Keep every line in which "cart" occurs and drop the rest of the data.
-- Exercise material follows --
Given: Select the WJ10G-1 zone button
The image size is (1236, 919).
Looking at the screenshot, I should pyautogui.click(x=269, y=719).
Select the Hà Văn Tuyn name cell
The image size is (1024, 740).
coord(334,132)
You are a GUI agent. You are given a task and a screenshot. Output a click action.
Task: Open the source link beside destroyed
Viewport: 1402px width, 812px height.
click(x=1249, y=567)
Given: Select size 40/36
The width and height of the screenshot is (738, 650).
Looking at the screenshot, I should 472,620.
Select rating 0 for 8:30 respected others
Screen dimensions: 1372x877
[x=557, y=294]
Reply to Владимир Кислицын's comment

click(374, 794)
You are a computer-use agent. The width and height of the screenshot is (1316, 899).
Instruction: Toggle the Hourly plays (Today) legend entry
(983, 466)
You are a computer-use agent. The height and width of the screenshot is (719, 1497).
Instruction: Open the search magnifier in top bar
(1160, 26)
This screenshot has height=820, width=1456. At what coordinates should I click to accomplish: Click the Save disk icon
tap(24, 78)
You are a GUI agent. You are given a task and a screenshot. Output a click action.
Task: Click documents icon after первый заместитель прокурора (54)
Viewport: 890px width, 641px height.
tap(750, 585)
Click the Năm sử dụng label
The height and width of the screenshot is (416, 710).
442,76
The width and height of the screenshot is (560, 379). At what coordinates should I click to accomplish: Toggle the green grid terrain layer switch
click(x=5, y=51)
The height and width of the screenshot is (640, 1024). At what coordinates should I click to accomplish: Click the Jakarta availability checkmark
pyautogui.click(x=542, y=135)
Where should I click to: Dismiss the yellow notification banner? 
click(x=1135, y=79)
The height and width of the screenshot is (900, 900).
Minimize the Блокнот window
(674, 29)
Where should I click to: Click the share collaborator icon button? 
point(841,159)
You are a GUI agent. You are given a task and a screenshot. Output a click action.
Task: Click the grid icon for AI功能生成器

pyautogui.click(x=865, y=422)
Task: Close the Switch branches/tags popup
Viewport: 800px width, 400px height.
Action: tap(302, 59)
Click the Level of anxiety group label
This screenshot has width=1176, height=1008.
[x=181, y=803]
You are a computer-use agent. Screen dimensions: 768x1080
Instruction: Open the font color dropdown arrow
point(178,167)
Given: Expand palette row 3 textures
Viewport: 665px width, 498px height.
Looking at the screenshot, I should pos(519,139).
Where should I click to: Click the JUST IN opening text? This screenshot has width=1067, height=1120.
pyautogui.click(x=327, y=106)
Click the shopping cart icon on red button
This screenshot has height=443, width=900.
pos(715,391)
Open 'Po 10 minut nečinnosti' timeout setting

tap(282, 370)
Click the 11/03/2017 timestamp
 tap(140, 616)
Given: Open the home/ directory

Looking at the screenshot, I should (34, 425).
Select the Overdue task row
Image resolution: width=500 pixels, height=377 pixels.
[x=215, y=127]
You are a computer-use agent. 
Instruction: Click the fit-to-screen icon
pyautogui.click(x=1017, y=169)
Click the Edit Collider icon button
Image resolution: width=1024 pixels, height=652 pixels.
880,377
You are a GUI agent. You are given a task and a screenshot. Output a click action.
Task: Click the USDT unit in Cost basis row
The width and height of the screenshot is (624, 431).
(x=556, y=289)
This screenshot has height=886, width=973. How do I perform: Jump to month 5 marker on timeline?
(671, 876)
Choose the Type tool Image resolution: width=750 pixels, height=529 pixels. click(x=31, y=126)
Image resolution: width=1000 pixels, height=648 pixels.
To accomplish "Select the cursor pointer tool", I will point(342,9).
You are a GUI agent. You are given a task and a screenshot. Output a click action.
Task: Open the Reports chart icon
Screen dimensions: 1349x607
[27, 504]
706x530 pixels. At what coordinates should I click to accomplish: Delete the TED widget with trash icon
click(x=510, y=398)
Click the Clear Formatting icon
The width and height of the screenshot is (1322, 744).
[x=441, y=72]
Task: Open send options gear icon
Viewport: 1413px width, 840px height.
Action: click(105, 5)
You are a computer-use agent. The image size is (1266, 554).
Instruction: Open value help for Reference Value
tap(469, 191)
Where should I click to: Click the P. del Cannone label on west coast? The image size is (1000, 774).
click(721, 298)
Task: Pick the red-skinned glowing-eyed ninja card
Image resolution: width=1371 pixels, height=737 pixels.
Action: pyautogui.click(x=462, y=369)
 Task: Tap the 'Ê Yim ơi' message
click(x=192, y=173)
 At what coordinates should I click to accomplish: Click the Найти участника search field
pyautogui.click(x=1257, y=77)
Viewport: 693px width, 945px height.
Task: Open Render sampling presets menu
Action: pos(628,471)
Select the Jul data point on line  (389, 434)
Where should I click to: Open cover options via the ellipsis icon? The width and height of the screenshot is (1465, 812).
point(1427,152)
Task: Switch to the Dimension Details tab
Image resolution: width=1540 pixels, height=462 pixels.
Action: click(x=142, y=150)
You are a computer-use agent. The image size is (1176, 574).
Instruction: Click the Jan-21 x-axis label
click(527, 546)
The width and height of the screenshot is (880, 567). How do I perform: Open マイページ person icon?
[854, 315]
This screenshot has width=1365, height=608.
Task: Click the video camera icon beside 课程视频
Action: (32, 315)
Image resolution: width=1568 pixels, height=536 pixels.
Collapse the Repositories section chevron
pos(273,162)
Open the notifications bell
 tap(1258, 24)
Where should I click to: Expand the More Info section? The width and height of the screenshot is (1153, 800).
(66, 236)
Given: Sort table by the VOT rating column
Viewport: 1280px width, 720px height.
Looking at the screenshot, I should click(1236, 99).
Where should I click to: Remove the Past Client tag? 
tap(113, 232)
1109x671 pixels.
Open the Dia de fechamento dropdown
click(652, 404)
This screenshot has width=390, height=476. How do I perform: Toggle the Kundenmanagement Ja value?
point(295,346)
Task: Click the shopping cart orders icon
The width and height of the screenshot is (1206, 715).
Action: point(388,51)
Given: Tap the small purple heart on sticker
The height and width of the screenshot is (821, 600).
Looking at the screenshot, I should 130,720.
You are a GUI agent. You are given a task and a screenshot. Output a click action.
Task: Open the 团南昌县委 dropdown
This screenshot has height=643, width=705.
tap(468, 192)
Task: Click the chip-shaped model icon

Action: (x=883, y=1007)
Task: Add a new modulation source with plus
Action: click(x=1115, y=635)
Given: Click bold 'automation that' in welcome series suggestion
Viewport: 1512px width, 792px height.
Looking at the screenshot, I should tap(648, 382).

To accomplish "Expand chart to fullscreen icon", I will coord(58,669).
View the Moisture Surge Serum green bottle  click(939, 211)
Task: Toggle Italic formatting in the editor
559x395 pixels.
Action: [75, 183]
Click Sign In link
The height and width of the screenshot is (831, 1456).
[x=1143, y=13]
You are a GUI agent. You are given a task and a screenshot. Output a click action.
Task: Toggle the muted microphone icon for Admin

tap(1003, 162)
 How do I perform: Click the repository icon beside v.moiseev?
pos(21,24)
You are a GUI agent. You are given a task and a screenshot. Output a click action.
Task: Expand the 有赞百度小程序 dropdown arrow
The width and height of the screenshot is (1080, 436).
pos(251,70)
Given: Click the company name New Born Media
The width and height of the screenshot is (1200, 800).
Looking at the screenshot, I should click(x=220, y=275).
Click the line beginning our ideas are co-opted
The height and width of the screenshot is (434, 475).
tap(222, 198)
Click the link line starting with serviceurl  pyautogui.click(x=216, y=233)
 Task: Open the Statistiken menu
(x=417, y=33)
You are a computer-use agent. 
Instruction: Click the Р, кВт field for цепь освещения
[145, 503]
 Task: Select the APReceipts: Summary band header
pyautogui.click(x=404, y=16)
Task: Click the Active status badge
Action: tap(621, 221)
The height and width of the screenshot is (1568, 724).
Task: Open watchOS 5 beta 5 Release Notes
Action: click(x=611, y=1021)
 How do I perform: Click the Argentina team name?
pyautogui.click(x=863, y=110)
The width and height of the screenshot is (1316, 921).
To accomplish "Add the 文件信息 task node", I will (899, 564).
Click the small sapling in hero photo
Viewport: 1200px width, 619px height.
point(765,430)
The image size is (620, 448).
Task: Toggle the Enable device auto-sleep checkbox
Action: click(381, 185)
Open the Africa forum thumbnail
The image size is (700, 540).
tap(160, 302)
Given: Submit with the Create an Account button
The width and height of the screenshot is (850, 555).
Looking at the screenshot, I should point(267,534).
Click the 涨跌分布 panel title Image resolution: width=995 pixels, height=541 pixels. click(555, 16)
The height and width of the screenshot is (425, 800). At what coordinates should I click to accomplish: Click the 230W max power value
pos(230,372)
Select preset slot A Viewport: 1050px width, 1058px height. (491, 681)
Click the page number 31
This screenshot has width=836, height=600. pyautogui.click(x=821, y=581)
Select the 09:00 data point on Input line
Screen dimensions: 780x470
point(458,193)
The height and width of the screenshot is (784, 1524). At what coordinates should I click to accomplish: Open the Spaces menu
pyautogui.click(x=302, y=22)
-- Exercise material concluded --
- **Problem solution**:
Click the shopping cart icon on red button
Task: Click the shopping cart orders icon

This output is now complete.